Years ago, I co-led a treatment group for men that had committed sex offenses. Reflecting on the two years we spent together, I believe the more brutal moments led to the most significant amount of my self-growth.
At the end of every hour and a half long session, the men and I would stand and place our arms over each other’s shoulders as my colleague would say a few words before sending us off.
One man, let’s call him Ron, placed his hand on my waist but, as I observed, on the shoulder of the man standing next to him. Seeing no one else’s hands on men’s waists, I brought this to the group’s attention in the next meeting. Let’s just say the conversation was a bit heated, with a lot of defensiveness and finger-pointing.

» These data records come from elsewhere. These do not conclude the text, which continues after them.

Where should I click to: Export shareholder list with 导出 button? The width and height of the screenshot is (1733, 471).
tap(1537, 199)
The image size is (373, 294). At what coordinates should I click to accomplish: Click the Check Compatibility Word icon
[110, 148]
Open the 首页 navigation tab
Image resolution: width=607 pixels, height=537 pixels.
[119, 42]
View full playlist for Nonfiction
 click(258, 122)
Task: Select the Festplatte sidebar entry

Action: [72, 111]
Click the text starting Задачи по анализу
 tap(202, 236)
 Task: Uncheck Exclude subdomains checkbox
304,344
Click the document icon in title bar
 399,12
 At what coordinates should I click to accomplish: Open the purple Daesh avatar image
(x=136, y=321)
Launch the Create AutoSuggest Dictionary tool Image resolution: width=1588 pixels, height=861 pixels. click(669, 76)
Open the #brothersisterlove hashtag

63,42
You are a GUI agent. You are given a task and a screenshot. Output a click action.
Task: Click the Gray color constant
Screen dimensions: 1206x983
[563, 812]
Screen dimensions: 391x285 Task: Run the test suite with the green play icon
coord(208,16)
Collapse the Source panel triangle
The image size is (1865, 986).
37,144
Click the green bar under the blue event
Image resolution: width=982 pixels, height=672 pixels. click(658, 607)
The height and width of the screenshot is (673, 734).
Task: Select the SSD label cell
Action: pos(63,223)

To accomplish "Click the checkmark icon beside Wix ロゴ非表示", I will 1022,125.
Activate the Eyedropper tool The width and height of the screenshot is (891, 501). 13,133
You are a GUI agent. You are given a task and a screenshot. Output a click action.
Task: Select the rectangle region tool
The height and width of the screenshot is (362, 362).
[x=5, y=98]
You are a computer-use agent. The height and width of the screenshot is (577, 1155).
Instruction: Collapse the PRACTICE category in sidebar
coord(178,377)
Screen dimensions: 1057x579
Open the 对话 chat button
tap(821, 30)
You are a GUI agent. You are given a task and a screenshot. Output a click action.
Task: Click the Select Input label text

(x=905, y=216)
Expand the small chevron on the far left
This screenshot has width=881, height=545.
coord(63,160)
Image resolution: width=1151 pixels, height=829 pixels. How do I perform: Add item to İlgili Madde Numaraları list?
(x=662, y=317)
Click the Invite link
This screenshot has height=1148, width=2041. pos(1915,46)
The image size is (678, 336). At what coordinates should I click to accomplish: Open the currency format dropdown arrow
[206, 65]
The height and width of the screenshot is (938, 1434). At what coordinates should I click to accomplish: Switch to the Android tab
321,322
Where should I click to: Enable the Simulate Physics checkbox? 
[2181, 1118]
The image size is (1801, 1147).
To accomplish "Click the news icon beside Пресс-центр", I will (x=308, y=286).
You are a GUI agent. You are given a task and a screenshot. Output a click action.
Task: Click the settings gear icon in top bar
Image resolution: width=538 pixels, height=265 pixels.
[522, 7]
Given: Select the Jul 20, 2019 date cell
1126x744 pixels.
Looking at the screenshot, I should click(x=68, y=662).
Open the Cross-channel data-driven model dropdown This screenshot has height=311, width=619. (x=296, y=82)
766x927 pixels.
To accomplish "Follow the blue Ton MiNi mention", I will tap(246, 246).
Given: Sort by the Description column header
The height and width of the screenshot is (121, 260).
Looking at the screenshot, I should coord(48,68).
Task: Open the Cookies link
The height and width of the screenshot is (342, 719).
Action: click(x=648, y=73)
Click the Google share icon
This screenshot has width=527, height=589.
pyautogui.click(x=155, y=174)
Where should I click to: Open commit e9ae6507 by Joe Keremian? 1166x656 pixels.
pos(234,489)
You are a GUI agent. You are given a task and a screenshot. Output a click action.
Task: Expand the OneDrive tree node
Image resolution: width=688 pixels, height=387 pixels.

On another occasion, I saw a man from the group in a coffee shop sitting flirtatiously close to a woman I knew was not his wife. Concerned, I brought my observation to the group’s attention in our following meeting. One man – not the guilty one – attacked me verbally. He told me I should have talked to the man in private instead of humiliating him in front of the group.
I defended my actions, and then to my surprise, the man that had committed the deed spoke up on my behalf. He thanked me for saying something, took responsibility, and admitted that sort of behavior was what had led to his conviction in the first place.
Looking back, I know I didn’t do the confrontations perfectly and in turn, learned a thing or two about how to be more tactful. But the fruitful conversations and the resulting intimacy and bonds I created in the group are something for which I am forever grateful.